Australian analysis demonstrates low rates of saving, threatening long term recovery of retail sales

This from Micheal Evans in the Sydney Morning Post: “Just when retailers thought things couldn’t get much worse, along comes a piece of analysis that raises the prospect of the ordeal having a way to run yet.

It’s a widely held view that households have been saving aggressively as they bring their income and spending back into alignment. And, so the theory goes, they will eventually start spending when they are satisfied they have their debt under control.

But Simon Warner and Andrew Scott from AMP have taken a long-term view of the household savings ratio over 50 years that shows savings remain below historical levels.

In graphical form, they show how the household savings ratio bounced around between 10 per cent and 15 per cent from 1959 until the mid-1980s .

It then began to drop dramatically, falling below 10 per cent and sliding to virtually nil by 2000 when savings rates went negative as the era of cheap debt flourished.

For much of the past decade, savings rates have been between negative 5 per cent and plus 5 per cent .

Now in the wake of the financial crisis, they have jumped back strongly to between 5 per cent and 10 per cent.

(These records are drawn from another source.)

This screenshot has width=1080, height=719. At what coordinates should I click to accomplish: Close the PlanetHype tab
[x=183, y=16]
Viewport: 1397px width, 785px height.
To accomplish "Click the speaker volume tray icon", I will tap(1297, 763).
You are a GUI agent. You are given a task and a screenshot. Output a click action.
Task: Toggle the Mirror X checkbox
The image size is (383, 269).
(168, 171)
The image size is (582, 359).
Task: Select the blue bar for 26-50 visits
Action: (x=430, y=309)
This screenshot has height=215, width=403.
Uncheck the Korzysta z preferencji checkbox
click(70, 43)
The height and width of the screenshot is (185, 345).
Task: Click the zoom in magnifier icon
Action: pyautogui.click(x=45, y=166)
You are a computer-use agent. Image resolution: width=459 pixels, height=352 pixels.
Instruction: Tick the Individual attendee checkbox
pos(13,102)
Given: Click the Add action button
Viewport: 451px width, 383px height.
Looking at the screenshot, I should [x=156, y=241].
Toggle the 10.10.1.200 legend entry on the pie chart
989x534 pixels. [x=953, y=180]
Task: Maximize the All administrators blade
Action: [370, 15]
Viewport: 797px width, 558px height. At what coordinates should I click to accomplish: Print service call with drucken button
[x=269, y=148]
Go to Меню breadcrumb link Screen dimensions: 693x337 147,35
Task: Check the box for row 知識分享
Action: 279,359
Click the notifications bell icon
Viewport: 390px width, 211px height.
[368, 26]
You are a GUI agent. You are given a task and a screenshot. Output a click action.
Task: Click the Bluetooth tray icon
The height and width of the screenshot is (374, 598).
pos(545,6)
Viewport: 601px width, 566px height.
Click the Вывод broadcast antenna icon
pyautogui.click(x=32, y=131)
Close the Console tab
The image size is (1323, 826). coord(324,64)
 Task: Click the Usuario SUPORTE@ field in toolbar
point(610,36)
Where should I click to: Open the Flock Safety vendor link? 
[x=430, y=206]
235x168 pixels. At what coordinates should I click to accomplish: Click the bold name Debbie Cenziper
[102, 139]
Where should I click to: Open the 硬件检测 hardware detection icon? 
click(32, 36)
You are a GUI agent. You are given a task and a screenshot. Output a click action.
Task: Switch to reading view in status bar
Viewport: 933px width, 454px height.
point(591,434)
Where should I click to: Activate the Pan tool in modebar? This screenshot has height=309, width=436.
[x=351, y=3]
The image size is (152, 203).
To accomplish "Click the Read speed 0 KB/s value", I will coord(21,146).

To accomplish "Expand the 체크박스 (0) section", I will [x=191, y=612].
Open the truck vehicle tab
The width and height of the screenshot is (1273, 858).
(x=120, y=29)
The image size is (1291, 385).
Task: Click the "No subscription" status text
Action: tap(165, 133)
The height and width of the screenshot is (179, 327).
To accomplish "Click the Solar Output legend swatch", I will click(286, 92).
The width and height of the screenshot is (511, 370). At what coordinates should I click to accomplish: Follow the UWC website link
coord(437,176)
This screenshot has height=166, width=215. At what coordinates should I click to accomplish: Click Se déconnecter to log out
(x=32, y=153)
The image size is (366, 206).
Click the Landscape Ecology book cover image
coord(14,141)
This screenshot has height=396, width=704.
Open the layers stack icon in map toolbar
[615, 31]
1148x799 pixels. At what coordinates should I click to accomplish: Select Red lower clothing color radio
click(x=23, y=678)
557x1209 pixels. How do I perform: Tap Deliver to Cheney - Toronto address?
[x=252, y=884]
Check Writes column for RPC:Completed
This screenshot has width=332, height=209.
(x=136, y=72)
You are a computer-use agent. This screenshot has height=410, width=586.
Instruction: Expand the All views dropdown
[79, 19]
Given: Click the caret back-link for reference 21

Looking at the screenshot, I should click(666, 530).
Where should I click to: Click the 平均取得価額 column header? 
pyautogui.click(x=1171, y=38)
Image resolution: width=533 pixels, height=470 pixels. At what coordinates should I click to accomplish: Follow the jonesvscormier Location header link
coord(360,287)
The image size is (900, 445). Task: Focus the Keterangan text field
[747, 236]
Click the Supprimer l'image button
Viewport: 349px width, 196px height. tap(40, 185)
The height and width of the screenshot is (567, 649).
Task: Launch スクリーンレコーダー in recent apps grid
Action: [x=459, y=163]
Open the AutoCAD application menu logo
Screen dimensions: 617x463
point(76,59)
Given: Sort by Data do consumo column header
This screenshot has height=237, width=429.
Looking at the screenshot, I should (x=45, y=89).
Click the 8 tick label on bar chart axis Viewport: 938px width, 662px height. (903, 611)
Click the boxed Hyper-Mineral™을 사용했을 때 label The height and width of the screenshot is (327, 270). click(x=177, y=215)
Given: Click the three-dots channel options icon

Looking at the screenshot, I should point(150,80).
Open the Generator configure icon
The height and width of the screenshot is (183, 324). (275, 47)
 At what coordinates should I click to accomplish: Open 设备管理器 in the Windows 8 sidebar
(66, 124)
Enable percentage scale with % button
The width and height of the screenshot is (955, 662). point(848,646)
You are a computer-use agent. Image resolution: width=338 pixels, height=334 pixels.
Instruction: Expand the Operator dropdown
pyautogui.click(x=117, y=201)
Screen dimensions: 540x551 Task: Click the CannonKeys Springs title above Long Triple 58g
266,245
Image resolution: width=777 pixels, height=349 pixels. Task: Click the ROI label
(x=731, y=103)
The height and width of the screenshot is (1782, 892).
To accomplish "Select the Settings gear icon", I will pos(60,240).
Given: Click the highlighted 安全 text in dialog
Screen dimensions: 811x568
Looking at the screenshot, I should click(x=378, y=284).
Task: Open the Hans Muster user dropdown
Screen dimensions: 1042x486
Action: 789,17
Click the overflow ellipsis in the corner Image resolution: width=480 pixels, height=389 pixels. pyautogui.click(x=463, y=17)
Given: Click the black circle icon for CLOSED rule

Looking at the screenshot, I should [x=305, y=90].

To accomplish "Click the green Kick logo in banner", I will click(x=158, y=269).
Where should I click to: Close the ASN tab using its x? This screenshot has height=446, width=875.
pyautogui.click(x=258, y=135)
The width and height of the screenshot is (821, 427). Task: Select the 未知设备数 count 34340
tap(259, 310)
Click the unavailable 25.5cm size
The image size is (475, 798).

Warner and Scott point out that while in the US and Europe deleveraging of household balance sheets was forced, in Australia it has been done against the backdrop of a stronger economy.

So while retailers are hoping consumers can amass ”considerable firepower for future spending via a much strengthened balance sheet”, AMP ponders whether savings rates will return to the higher levels of the past 50 years.

The analysts conclude that the savings rate increase ”has been meaningful” and note that ”the risks around the savings rate remain to the upside”. Something unlikely to cheer struggling retailers being buffered by anaemic demand and structural challenges from online sellers.”